187. Скол передней доли гипофиза крысы. Х3000. Между эпителиальными клетками видны соединительнотканные прослойки. Смежные эпителиоциты соединены друг с другом выростами. Между тяжами железистых клеток видны кровеносные сосуды - синусоиды.

188. Скол передней доли гипофиза крысы. Х200. Вверху справа виден продольно вскрытый микрососуд - синусоид.

189. Скол передней доли гипофиза крысы. X10000. Видны две поперечно сколотые лютеотропные клетки (ЛК) с гранулами.

190. Щитовидная железа крысы. Х1000. Видны наружные поверхности фолликулов, покрытые коллагеновыми волокнами (KB) и кровеносными капиллярами (КК).

191. Скол щитовидной железы крысы. Х2000. Многочисленные тесно расположенные фолликулы заполнены коллоидом. По их периферии расположены кровеносные капилляры. Между фолликулами видны тонкие прослойки соединительной ткани.

192. Фолликул щитовидной железы кролика (коллоид удален). Х2500. Стенка фолликула образована однослойным кубическим эпителием.

193. Апикальная поверхность щитовидной железы кролика. Х8000. Апикальная поверхность клеток имеет куполообразную форму и покрыта многочисленными невысокими микроворсинками. Наряду с микроворсинками определяются шаровидные гранулы, представляющие собой часть коллоида.

194. Фолликул щитовидной железы кролика. Х5000. Эпителиальные клетки уплощены.

195. Микрососуды щитовидной железы крысы.
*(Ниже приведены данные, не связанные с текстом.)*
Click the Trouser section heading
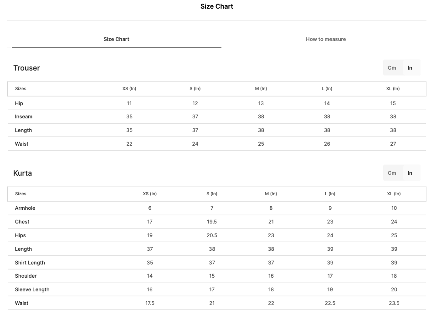 27,68
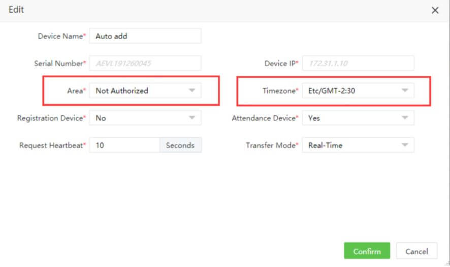Image resolution: width=450 pixels, height=267 pixels.
Task: Click the Attendance Device arrow icon
Action: (405, 118)
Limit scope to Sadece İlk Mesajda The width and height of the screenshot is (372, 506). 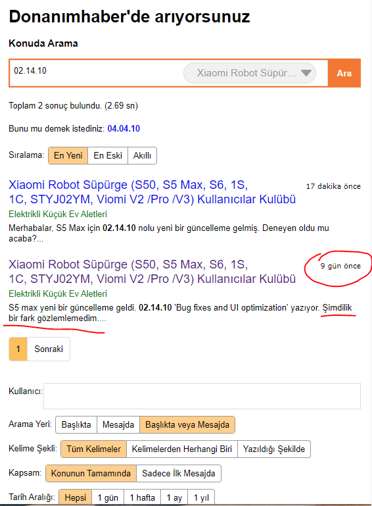[179, 473]
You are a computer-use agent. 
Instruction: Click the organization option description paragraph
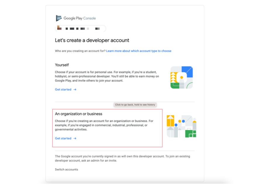104,125
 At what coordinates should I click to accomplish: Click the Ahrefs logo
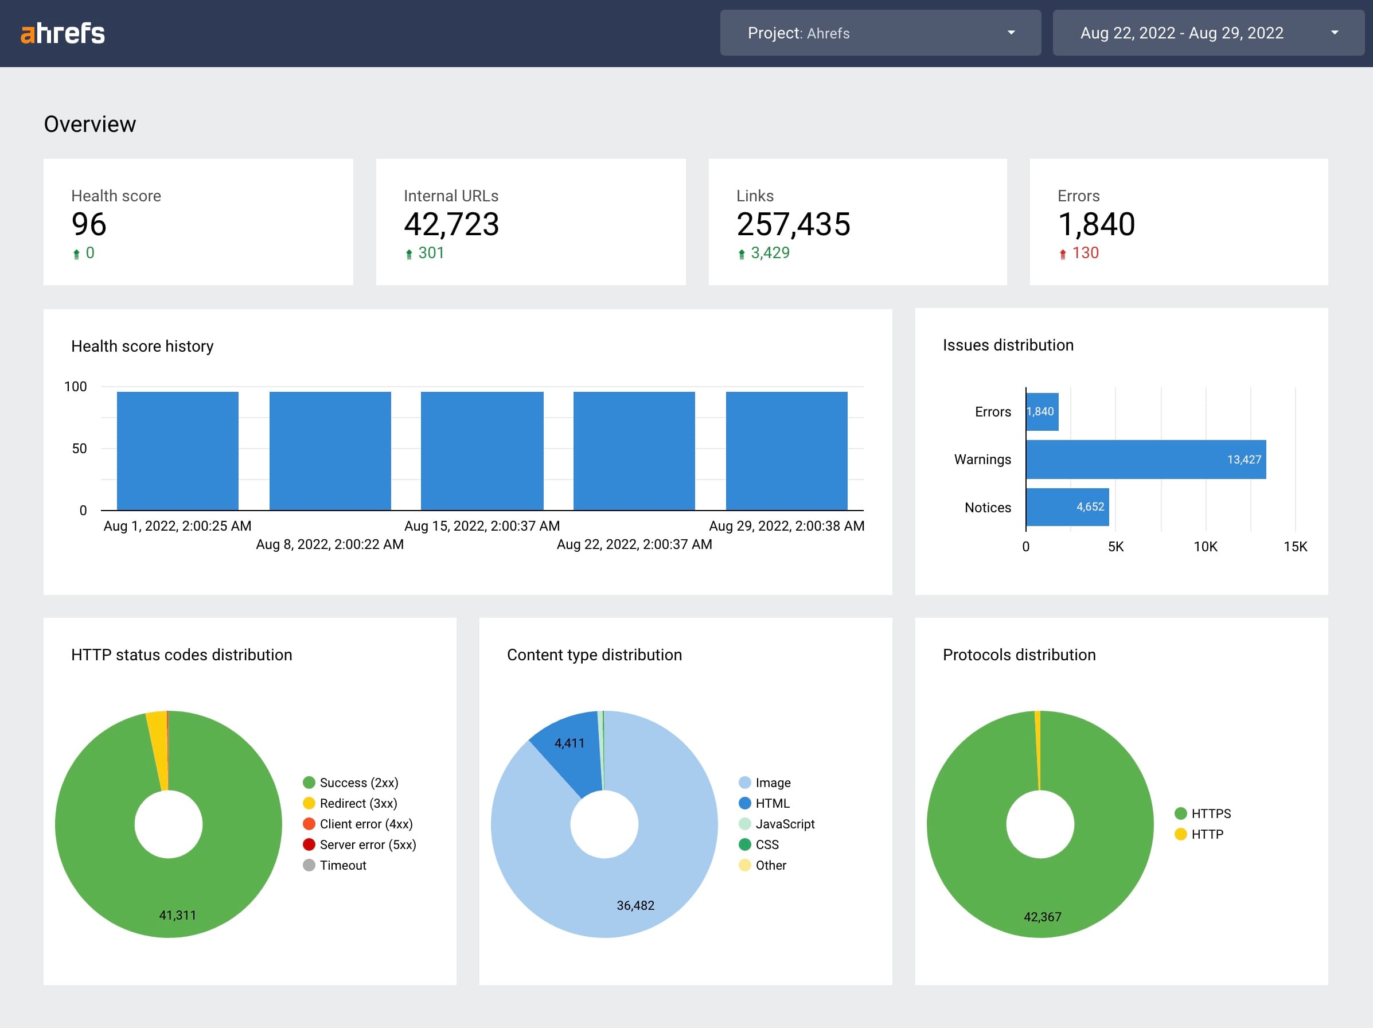coord(63,34)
Коррозионный препарат. Х200 каждый фолликул оплетен однослойной сетью капилляров.

196. Микрососуды щитовидной железы крысы. Коррозионный препарат. Х400. В центре виден фолликул, оплетенный сетью анастомозирующих кровеносных капилляров. Капиллярные сети разных фолликулов, как правило, обособлены.
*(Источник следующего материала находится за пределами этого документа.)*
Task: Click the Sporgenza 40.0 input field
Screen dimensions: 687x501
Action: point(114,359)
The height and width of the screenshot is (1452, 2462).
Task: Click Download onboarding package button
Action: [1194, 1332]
197. Щитовидная железа крысы. Коррозионный препарат. Х200. Видны венулы (В), дренирующие микрососуды нескольких фолликулов.

198. Поперечный скол надпочечника крысы. Х600. Снаружи видна капсула. Вверху располагается корковое вещество, внизу - мозговое. В последнем проходят крупные венозные сосуды.

199. Клубочковая зона коркового вещества надпочечника крысы. Х5000. Между продольно расположенными балками эпителиоцитов находятся синусоиды. В клетках паренхимы видны шаровидные пустоты, соответствующие расположению жировых веществ - предшественников гормонов.

200. Пучковая зона коркового вещества надпочечника крыс. Поперечный срез через синусоид. X10000. Видны фенестры и микроворсинки. Рядом расположены эпителиальные клетки с жировыми включениями.

201. Пучковая зона коркового вещества надпочечника крысы. Х1500 Видны тяжи железистых клеток, между которыми идут капилляры.

202. Надпочечник крысы. Пучковая зона коркового вещества. Х20000. Стенка синусоида содержит множество пор. Околоконтактные зоны не перфорированы.

203. Надпочечник крысы. Пучковая зона коркового вещества. Х3000. Железистые клетки содержат многочисленные жировые капли, имеющие вид пустот.

204. Надпочечник крысы. Пучковая зона коркового вещества. Продольно вскрытый синусоид. Х5000. В центре видно ядросодержащее возвышение (ЯВ) эндотелиоцита.

205. Микрососуды надпочечника крысы. Х200 (коррозионный препарат Л. И. Полянской). Видно капсулярное капиллярное сплетение. Артериола (А) ветвится и отдает сосуд, пенетрирующий корковое вещество.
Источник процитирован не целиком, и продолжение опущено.